Black Paradeの戦車内で彼女は憤慨していたが目が少し赤かったので心配掛けてごめんねと言った。
そしてとても優しく長いキスをしてくれた。俺はありがとうと言った。
更紗はお辞儀をしながら戦車内の人々に挨拶して回っていた。この子も人気が出そうだなと思った。
紛争の結果はアンドロイド一人奪取したことで東京側の勝利だった。反撃の術がない日本は諦めた。
そして家族会議が始まった。アークトゥルスが今日のことを皆にばらしたのだった。俺は土下座をしていた。
「次から次へとアンドロイドを墜としていく撃墜王だ壮太は」アークトゥルスはそう言ったが責められたのは彼女だった。
「更紗ちゃんを攻略するのは作戦だけど、あなたが壮太さんに何度もキスしてるのはなんで」アクルックスが妹を責める。ましろは俺の優柔不断をもう知っているのでため息をつくだけだった。
わたしも攻略対象?とポルックスはよくわからないで言ってる。
「なんだかとても気持ちが良かったのでもう一度お願いします」更紗は問題発言をしたので皆に却下された。

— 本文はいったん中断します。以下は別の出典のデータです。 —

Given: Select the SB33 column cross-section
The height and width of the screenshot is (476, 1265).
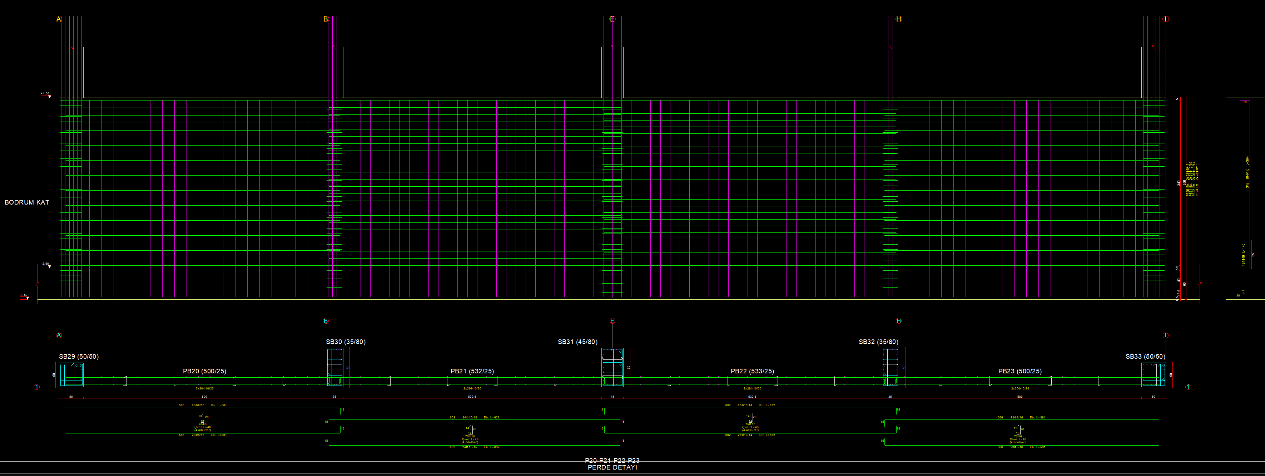Looking at the screenshot, I should 1153,375.
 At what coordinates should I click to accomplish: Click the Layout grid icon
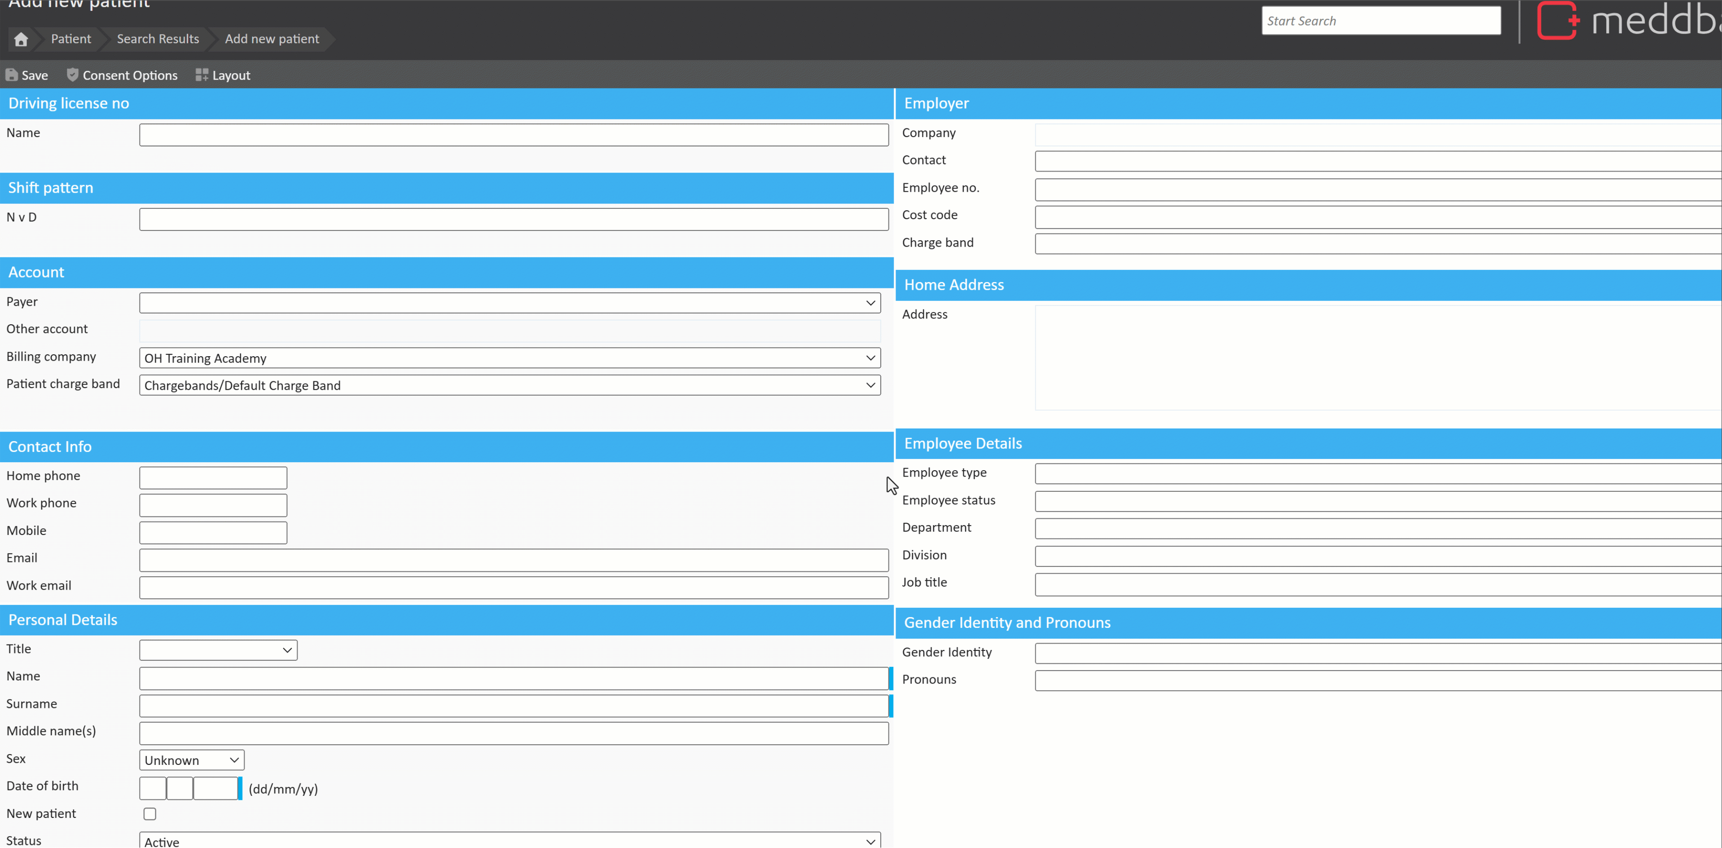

寝る前にベッドの上でましろに土下座した。どうしようもない男でごめんなさいと。するとましろはドアの鍵を閉め灯りを消してパジャマを脱ぎベッドに入った。下着姿で同衾するのは初めてだった。ましろがブラを外そうとしたので慌てて止めた。
「浮気をしてもいいけど必ずわたしに戻ってきてね」
そう言いながら俺に抱きつきキスをしてきた。何度も要求されてそのたびに唇を合わせた。いろいろな場所が俺の身体に当たるので押し倒しそうになった。しかし経験がないからこの先が分からないので諦めた。